檀上には機械仕掛けの座れば全身が埋まってしまうような椅子。遠くからでも戦いの様子が解る巨大なディスプレイが三台。
そして少年『アンサー』と少女『カグラ』。
この二人以外に人はいない。
「……なんか用?」
少年は顔を向けずに言う。
「あ、いえ。いつまでも動かずになにをしてるのかなぁ、と思って。それと名前。よかったら名前を教えてくれませんか? プレイヤーネームではなくて実際の。因みに私は朝神神楽【アサガミカグラ】と言います!」
どうやら彼女……神楽は自分の本名をそのままプレイヤーネームにしたようだ。
ゲームの上で実際に戦い、動くのは自分なので、名前をそのままプレイヤーネームにするプレイヤーは少なくない。
少年はその例外の一人であった。
「あんまり言いたくないんだけど……。君の名前も聞いちゃったし、まぁいいか。俺は新田解斗【ニッタカイト】」
「新田解斗……解斗、解。ああ、それでアンサーですか」
解斗は名乗ったことを後悔した。
彼は最初、カイトで登録しようとしたのだ。
しかし、そんな彼に立ち塞がった壁。
『重複チェック』
つまり、カイトと言うプレイヤーは既にいたのだ。
それで解斗は『解』、つまり答えと言う意味を持つ『アンサー』をプレイヤーネームにしたのである。

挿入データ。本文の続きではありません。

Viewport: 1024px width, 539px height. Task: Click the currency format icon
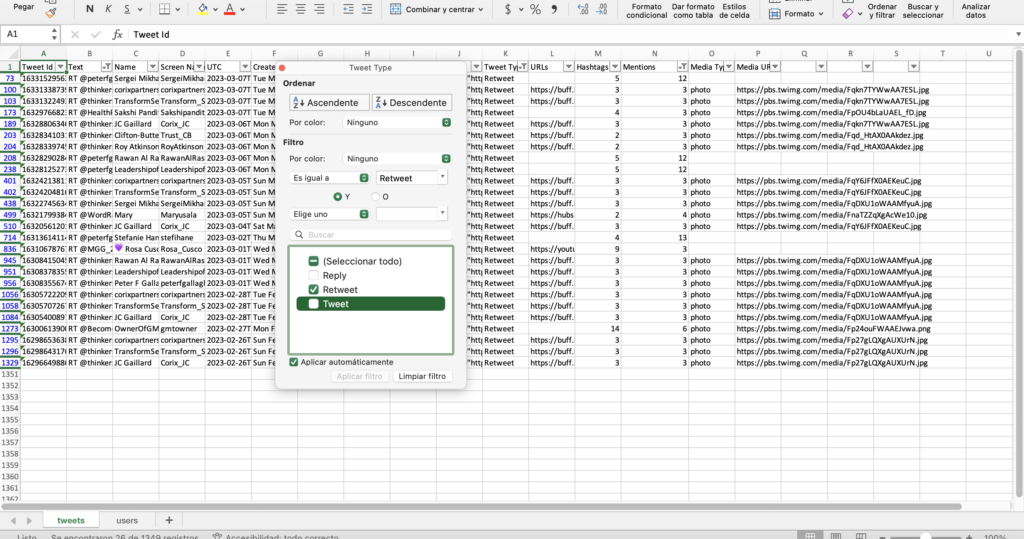point(509,9)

その場で即席に作った名前。ゲーム開始当初では少なからず違和感を持っていたが、今では結構気に入っている名前だった。
しかし、名前の由来を他人に当てられるのはやはり、かなり恥ずかしい。
しかも解斗は名前を打ち明けて、何回か笑われた経験もある。
それならいっそ全然関係ないプレイヤーネームにすればよかったと幾度となく自分を責めたわけだが、一度決めたプレイヤーネームは変えられない。
つまり手遅れだったのだ。
そんな過去を思い出しつつ、解斗は問う。
「笑わないのか?」
「……へ? 何でですか? 私は良い名前だと思いますよ。『アンサー』も『解斗』も」
彼女は何を言ってるのか本当に分からない。というような表情をして答える。
そして、言い終えると同時に神楽は無邪気に微笑んだ。
その動作に少年は後ずさる。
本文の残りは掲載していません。